Now add 5x/15 + 3x/15 = 8x/15
=================
Next one:
This one is a little less trivial.
6/(X² - 3x + 2) + 4/(x-2)

Just like the last one, we need to get this over a common denominator.
Fortunately X² - 3x + 2 =(x-2)(x-1) So x-2 is a factor in both denominators. So the new denominator will be X² - 3x + 2

6/(X² - 3x + 2) is already done.

How many (X² - 3x + 2)ths is 4/(x-2)
First divide the new denominator (X² - 3x + 2) by (x-2) and you get (x-1) because (x-1)(x-2)=X² - 3x + 2
Now multiply the denominator by x-1
4/(x-2)=4(x-1)/(X² - 3x + 2) = (4x-4)/(X² - 3x + 2)
Now we can add
6/(X² - 3x + 2) + (4x - 4)/(X² - 3x + 2)=
(6 + 4x -4)/(X² - 3x + 2)=
(4x + 2)/(X² - 3x + 2)=

I'm not certain, but I suspect your teacher likes stuff factored so
2(2x + 1)/[(x-2)(x-1)]

Believe me, the rest are done exactly the same way. Some are not as "convenient" as the one I just did, but the process is always the same.

Step 1. Find the lowest common denominator, if you can, If you can't just use the product of the two denominators.
Step 2. For each fraction, divide the new denominator you developed in step 1, by the old denominator.
Step 3. For each fraction multiply the numerator by the value you came up in step 2 for that fraction.
Now, all the denominators are the same.
Step 4. Add the new numerators.
Step 5. Factor everything you can.
Step 6. Reduce the fractions if possible.

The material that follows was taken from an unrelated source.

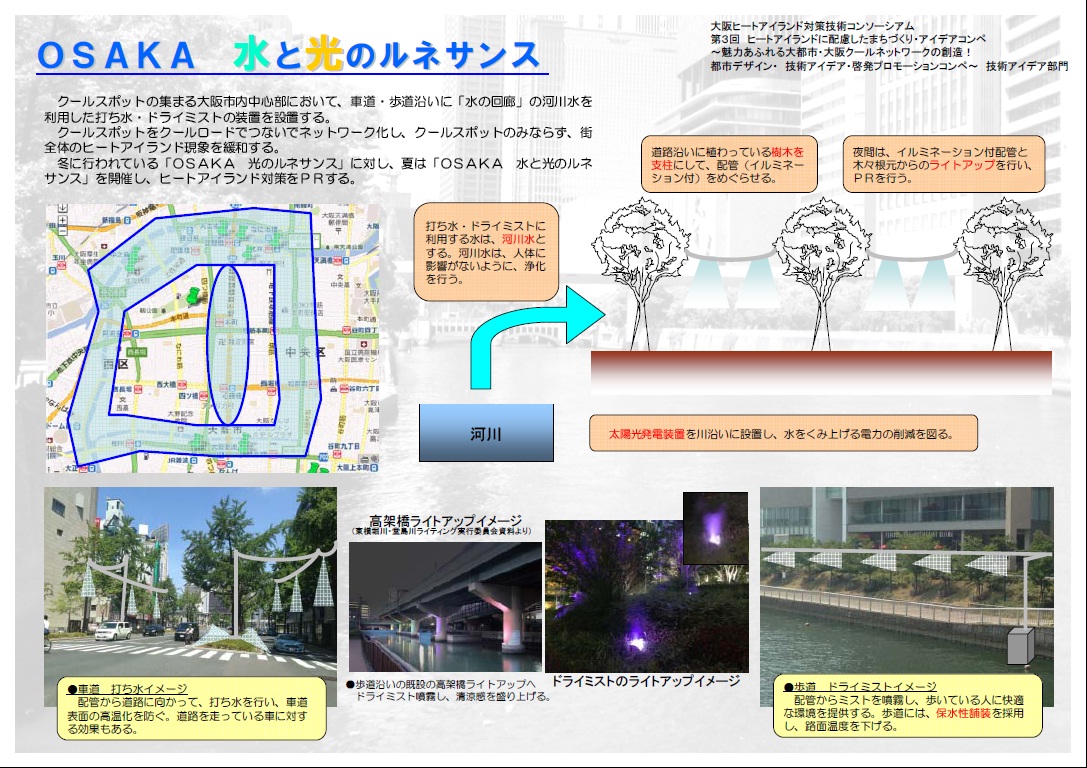This screenshot has width=1087, height=768.
Task: Click the OSAKA 水と光のルネサンス underlined title
Action: [290, 56]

For example (5x²-10x)/(x² - 4) factors into
[(5x)(x-2)]/[(x+2)(x-2)]
That's the same as [(5x)/(x+2)][(x-2)/(x-2)] and since (x-2)/(x-2)=1. you would wind up with 5x/(x+2)
If you didn't factor everything, you might have missed that.

Answer 3

How about I solve the first three for you? The trick to these problems is to make the denominator's the same, and then add or subtract them together. For the first problem, follow these steps:
X/3 + X/5
5X/15 + 3X/15
8X/15

For the second problem, follow these steps:
6/(X^2 - 3X + 2) - 4/(X - 2)
6/((X - 2)(X - 1)) - 4/(X - 2)
6/((X - 2)(X - 1)) - 4(X - 1)/((X - 2)(X - 1))
(6 - 4(X - 1))/((X - 2)(X - 1))
(10 - 4X)/((X - 2)(X - 1))

For the third problem, follow these steps:
4/(C^2 + 4C + 3) + 1/(C + 3)
4/((C + 1)(C + 3)) + 1/(C + 3)
4/((C + 1)(C + 3)) + 1(C + 1)/((C + 1)(C + 3))
(4 + (C + 1))/((C + 1)(C + 3))
(5 + C)/((C + 1)(C + 3))

Answer 4

That's too many to do at bedtime, but here's a couple (without the dots):

x/3 + x/5 =
(5/5)(x/3) + (3/3)(x/5) =
5x/15 + 3x/15 =
8x/15

you multiply each fraction by 1 (same thing top and bottom), in the form of whatever it takes to end up with the same denominators.

6 / [ x² - 3x + 2] - 4 / [ x - 2 ] =
6 / [ (x-2)(x-1)] - 4(x-1) / [(x-2)(x-1)] =
[ 6 - 4x + 4] / [ (x-2)(x-1)] =
(10 - 4x) / [ (x-2)(x-1)]

and one with the dots so you can see the added factors that make the common denominators:

...4........6
------ + ------ =
x+3 ..... x-2

...4(x-2) ........6(x+3)
------------- + ------------- =
(x+3)(x-2).....(x-2)(x+3)

4x - 8 + 6x + 18
----------------------- =
....(x-2)(x+3)

10x + 10
-------------
(x-2)(x+3)

Answer 5

They're similar to regular fractions, you just need to find a common denominator and work from there. Some of them can be difficult since they're polynomials, but if you just factor them out, you should be able to find the answer.

For example, your very last one: x^2 -1 = (x+1)(x-1)

so your equation would be [(2x)/(x-1)(x+1)] - [{3(x-1)}/{(x+1)(x-1)]
= (-x+3)/(x^2 -1)

I hope this helps.

Answer 6

I can tell u
Its easy if you pay attention. IN algebra only two like variables can be added or subtracted with each other ex.
2x + 2x will be 4x
But u cannot add 2x + 2y because the variable is not like.
However in multiplication or division like or unlike is not there you can just multiply or divide any variable with the other ex.
2x *2x is 4x square(2) and u can even multiply 2x * 2y the answer will be 2xy
Best Of Luck!!11

Answer 7

i have no idea but i can still help by telling u that u can type in google the name of the kind of math problems you are doing and it will bring up a bunch of websites and you click one and it should show you how to do them......
try several sites from the google search until you find one that's shows you in a way you can understand.....
:O)

Answer 8

Just what are you asking? As far as I can tell you are mumbling a the keyboard. What the heck are the periods for?